* [Exercise brief]: Continue the blog post below recommending read-aloud recordings of Austen and Radcliffe, starting after its last sentence.

* [Excerpt provided]:
----------

Gentle readers,
If you like me, there are only so many hours a day you can read silently to yourself, and only so much binge watching of a favorite TV series, and then only so many blogs and letter-postings you can write, and you don’t cook, sew, garden, are not into deep cleaning, and fall asleep listening to music late at night, I recommend two of my favorite books read aloud exquisitely well and a femino-centric detective series.
Jennifer Ehle, who we all remember as a brunette Elizabeth Bennett to Colin Firth’s Darcy, & is naturally a blonde, shows that she understands Austen’s Pride and Prejudice. The reading is for free on YouTube. I’d have preferred a more satiric or overtly ironic voice (Juliet Stevenson’s way of reading aloud Austen’s books), yet this quietly calm gently nuanced kind of voice leaves room for build-ups of emotional thought, dramatic scenes, different interpretations. It is dramatic reading, not acting.
Not for free, but offering a way to conquer the length of The Mysteries of Udolpho a chapter at a time, Karen Class’s voice is in the same quietly neutral register. The text is also unabridged. In some moods I prefer Emily in Udolpho, with its alluring landscapes, to Austen’s Emma, heroine and book. I believe Austen learned her ability to use third person narrative subjectively from Radcliffe’s Romance of the Forest. This elegant subjective style intermixed with ironic scenes against a backdrop of landscape can be found in Charlotte Smith’s Ethelinde, but Smith is nowhere as smooth and able to bring us inward in the way Radcliffe magically (as was once said) brings us in. All three of Radcliffe’s famous novels are pervasive influential in Northanger Abbey. Again the reading is unaggressive, leaving room this time for the reader to dwell on the text’s beauty and increasingly complex thought.
It’s all there too. Instead of many images of an actress, you have many podcast-like links.

----------

* [Extracted entries]:
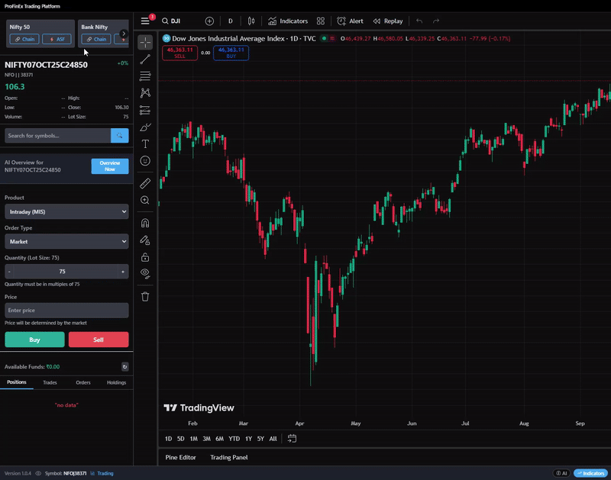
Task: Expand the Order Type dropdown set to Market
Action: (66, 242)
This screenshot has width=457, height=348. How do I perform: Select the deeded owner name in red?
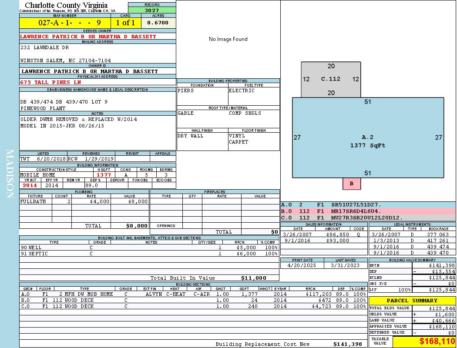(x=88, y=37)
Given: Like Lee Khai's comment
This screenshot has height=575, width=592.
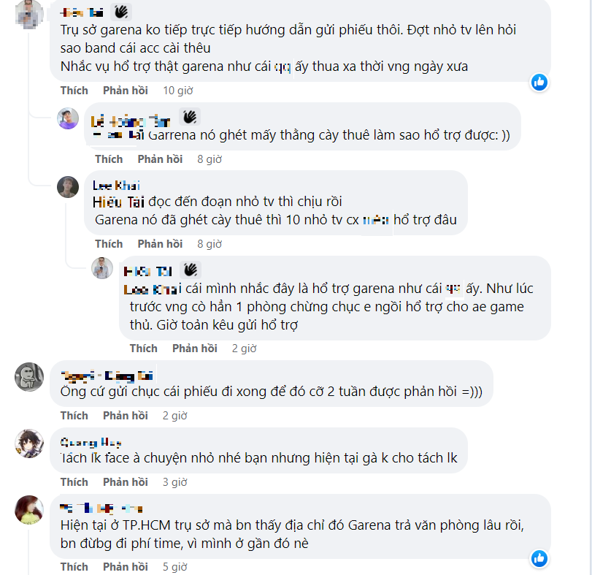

----------

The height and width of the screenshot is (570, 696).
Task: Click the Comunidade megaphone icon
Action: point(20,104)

----------

* [Response area]:
And in one of my daughter, Laura Moody’s more radiant reviews as anibundel, she recommends the Miss Fisher mystery series now out on Acorn, all of them
Fans love “Miss Fisher” because it is a rarity in the genre: Running for three seasons from 2012 to 2015, it was a series set in 1928, starring an unapologetically sexy and self-assured female crime-solver. Most of these mystery series from overseas are male-focused, whether it be the older period pieces like “Sherlock Holmes” and “Hercules Poirot” or the newer “Grantchester” and “Endeavour” series. Mystery shows starring women in the lead investigator role usually work to keep them nonthreatening. “Miss Marple” and “Vera” star older women, Helen Mirren in “Prime Detective” played a hardened and embittered detective, as so does Nicola Walker in the current series, “Unforgotten.”
Phryne Fisher (Essie Davis) says nuts to that. From her arrival in the show’s series premiere she is joyous, a woman with a lust for life and a budget to live it. Her house is fabulous, her wardrobe extensive, and her car would make James Bond jealous. Her appetites extend to men as well, a virtual parade of them roll through her bed before she waves them off with a “I’m not the marrying kind.”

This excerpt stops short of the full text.